--- Given information ---
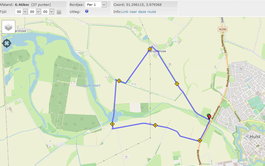The image size is (265, 166).
Task: Select kilometer marker 2 near Patrijzenhoek
Action: pyautogui.click(x=150, y=49)
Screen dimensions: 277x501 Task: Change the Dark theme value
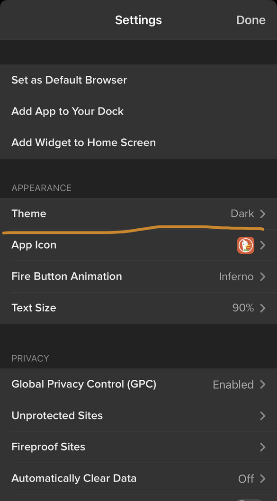point(242,214)
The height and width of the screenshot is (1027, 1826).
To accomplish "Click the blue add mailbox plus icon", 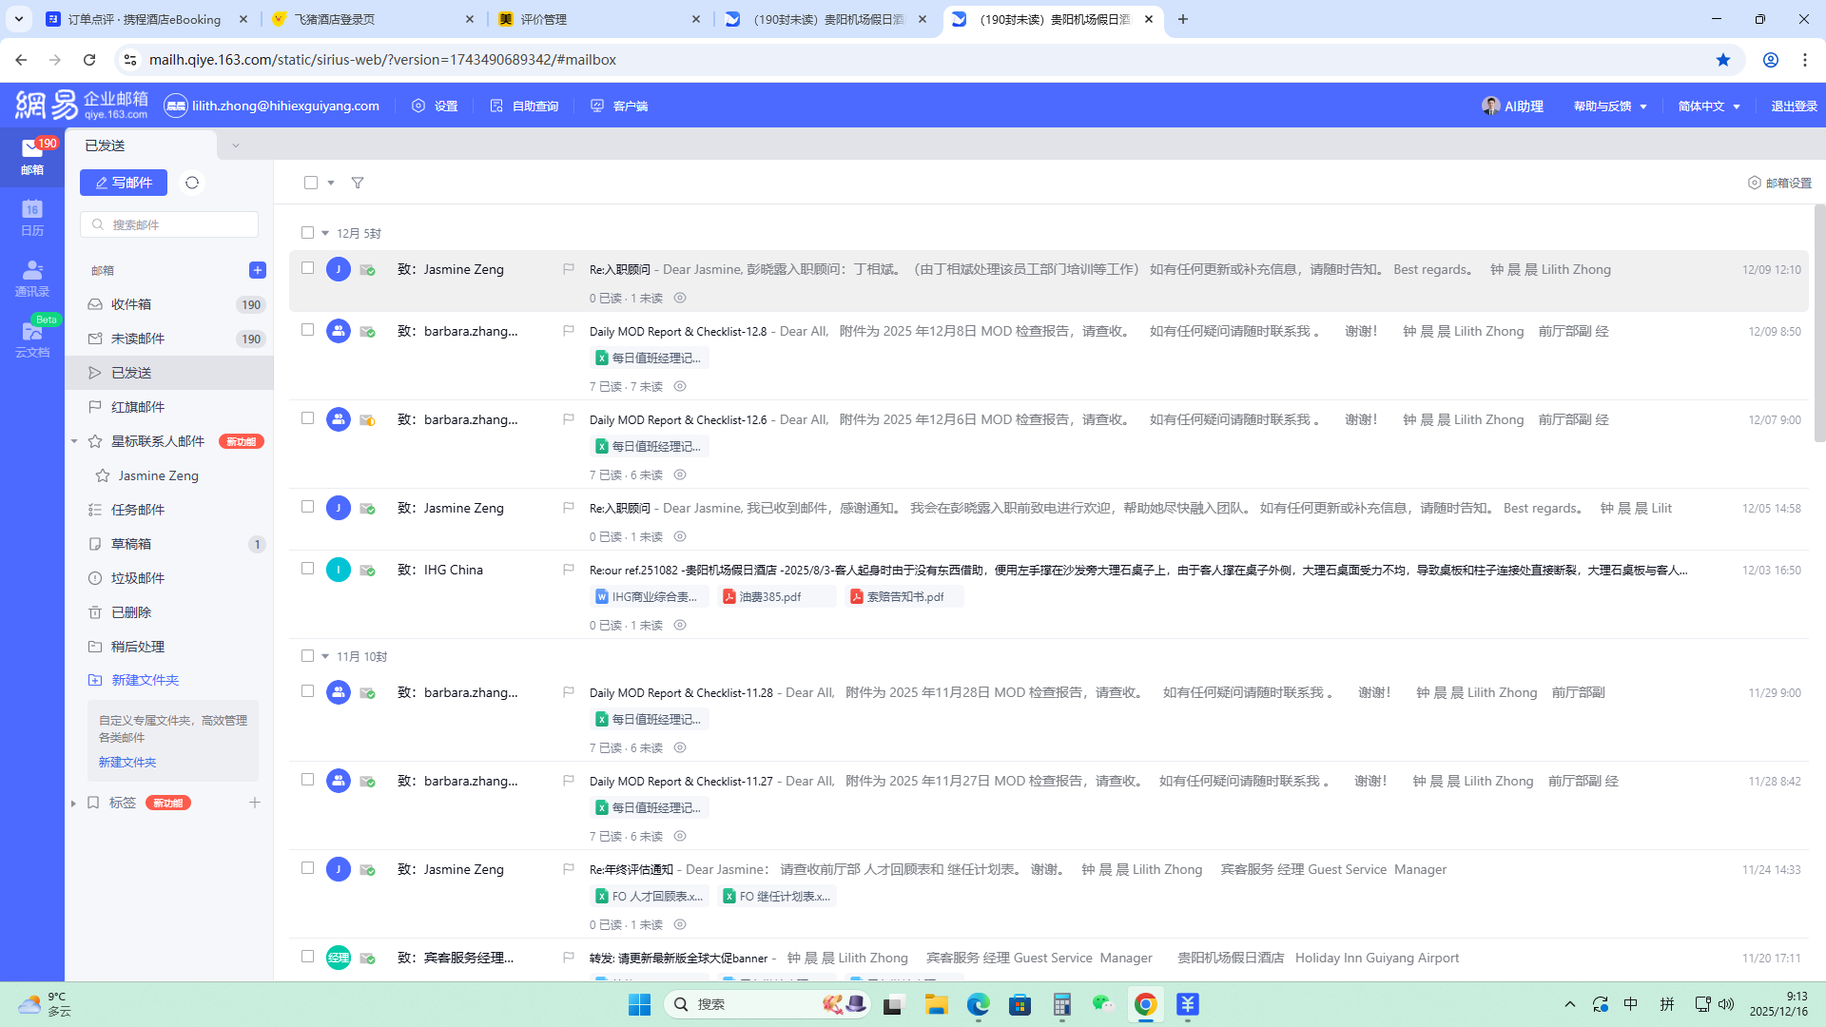I will 257,270.
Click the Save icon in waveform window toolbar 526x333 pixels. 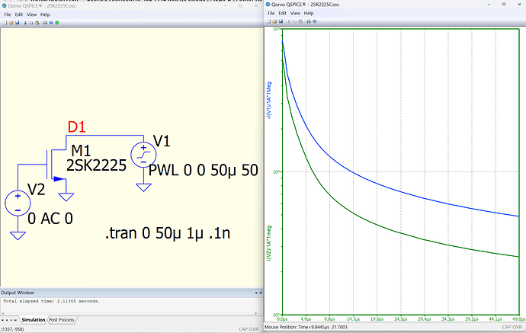click(282, 22)
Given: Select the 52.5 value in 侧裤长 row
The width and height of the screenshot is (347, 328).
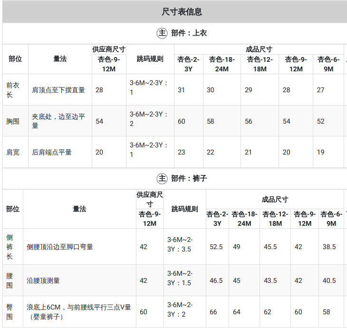Looking at the screenshot, I should tap(216, 247).
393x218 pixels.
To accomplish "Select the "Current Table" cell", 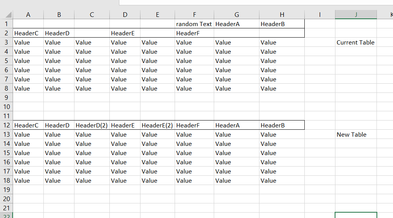I will click(355, 42).
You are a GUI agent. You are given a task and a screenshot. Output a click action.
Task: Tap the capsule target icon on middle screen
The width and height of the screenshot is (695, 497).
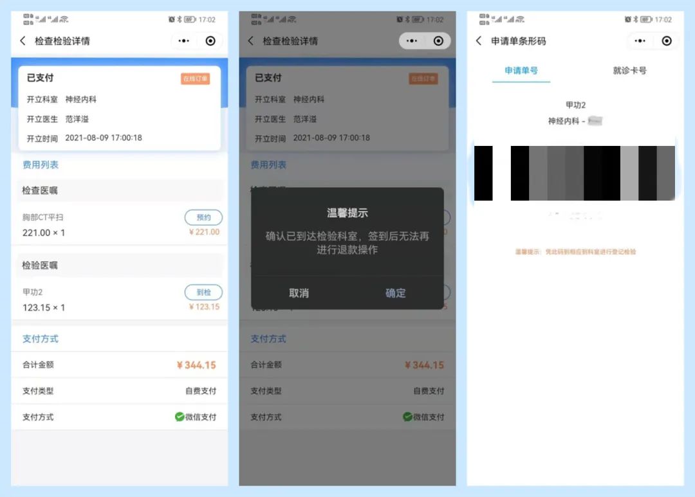click(438, 41)
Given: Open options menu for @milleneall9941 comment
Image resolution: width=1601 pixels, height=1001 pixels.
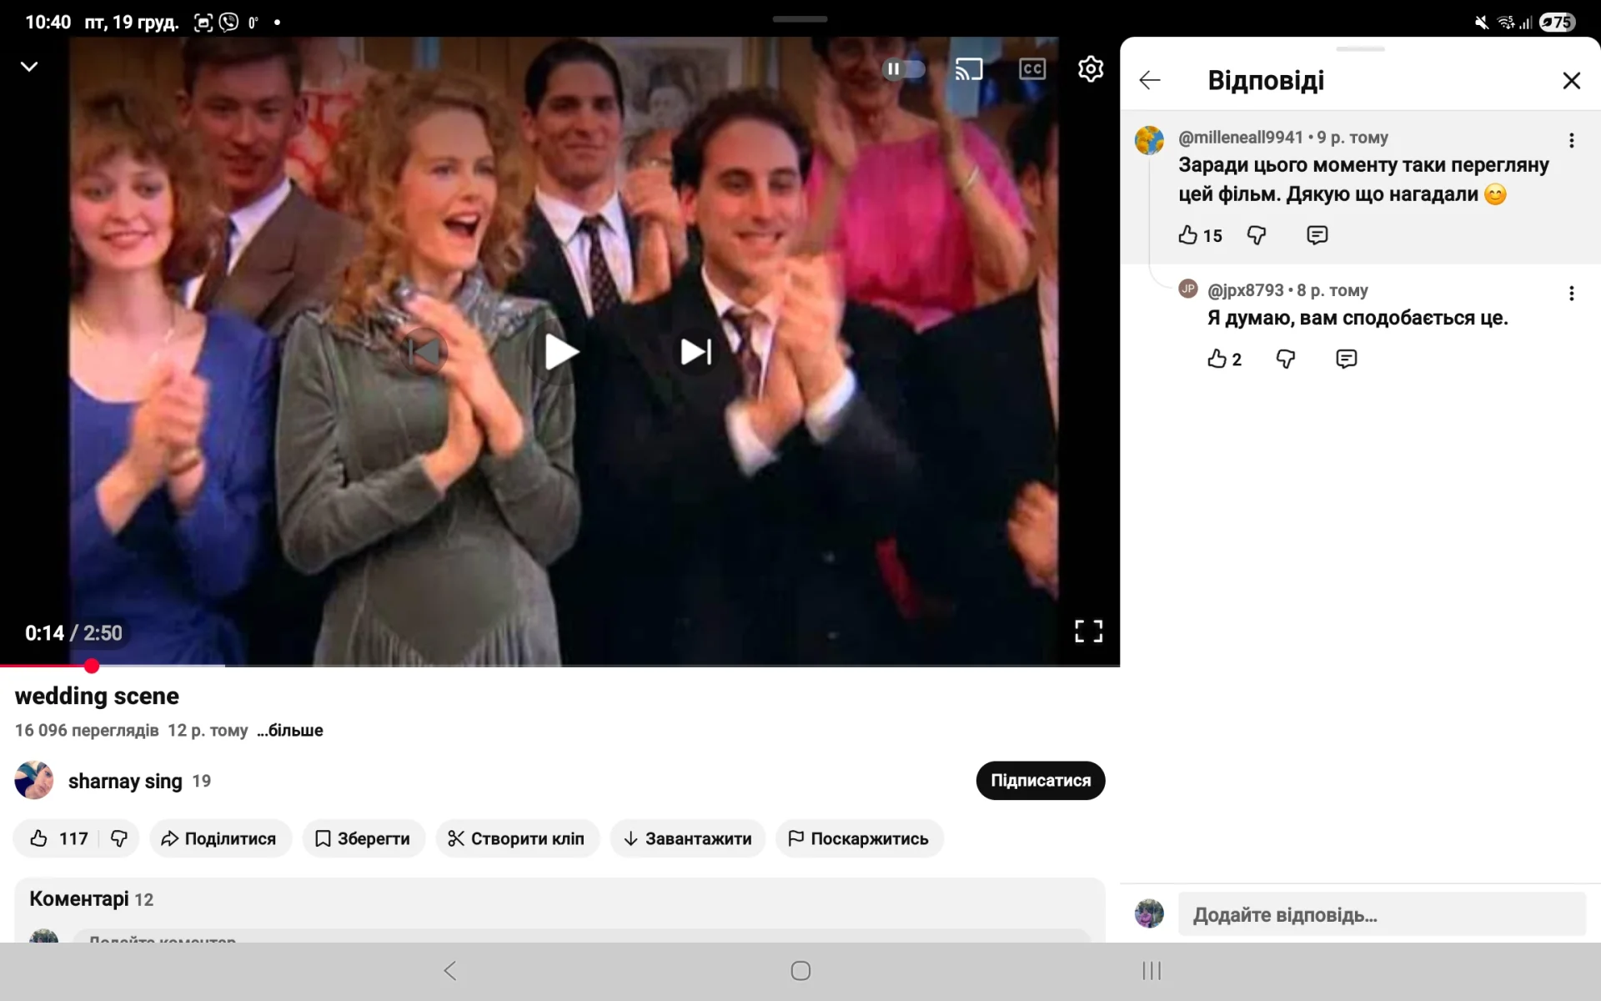Looking at the screenshot, I should pyautogui.click(x=1571, y=141).
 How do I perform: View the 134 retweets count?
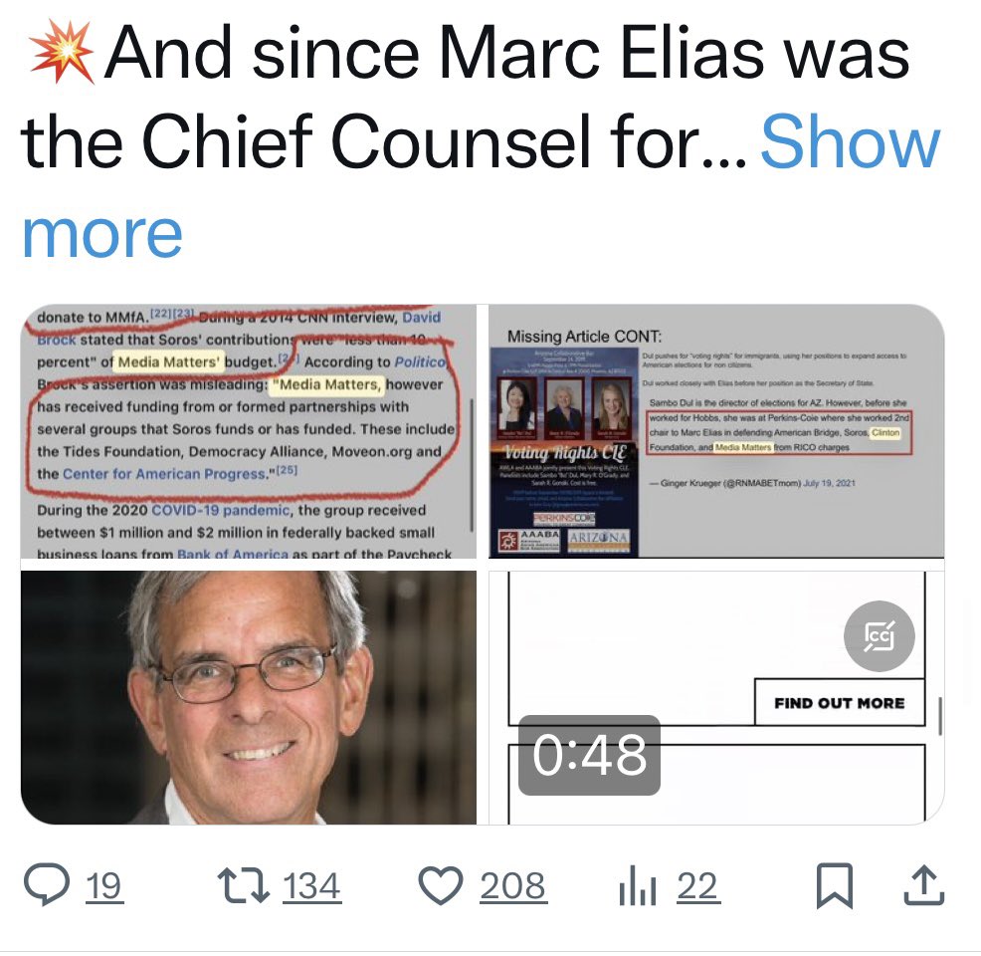[x=311, y=886]
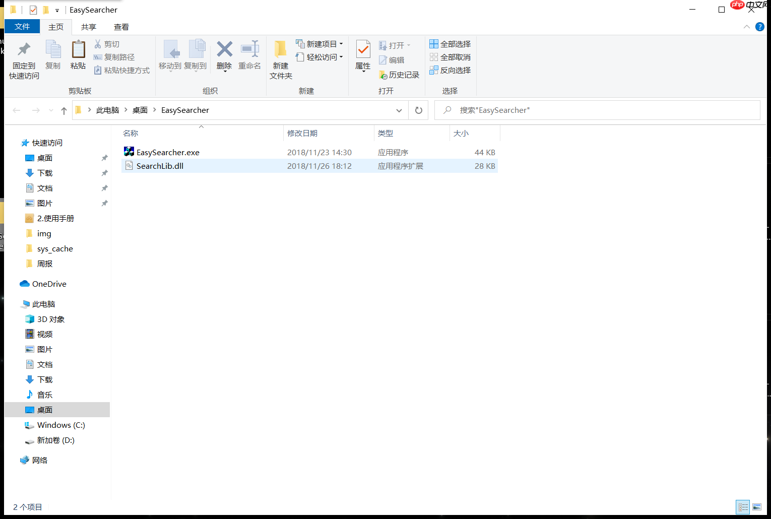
---
§ Problem details
Rewrite the part that opens with the line containing "You are a GUI" and runs through the end of the material, replacing "options menu" with "overflow menu" and changing nothing else. Leave the pictures out of your answer.

§ Answer
You are a GUI agent. You are given a task and a screenshot. Output a click action.
Task: Tap the capsule target icon on middle screen
The width and height of the screenshot is (695, 497).
click(438, 41)
Given: Open overflow menu for @milleneall9941 comment
Image resolution: width=1601 pixels, height=1001 pixels.
Looking at the screenshot, I should pyautogui.click(x=1571, y=141).
 How do I perform: View the 134 retweets count?
[x=311, y=886]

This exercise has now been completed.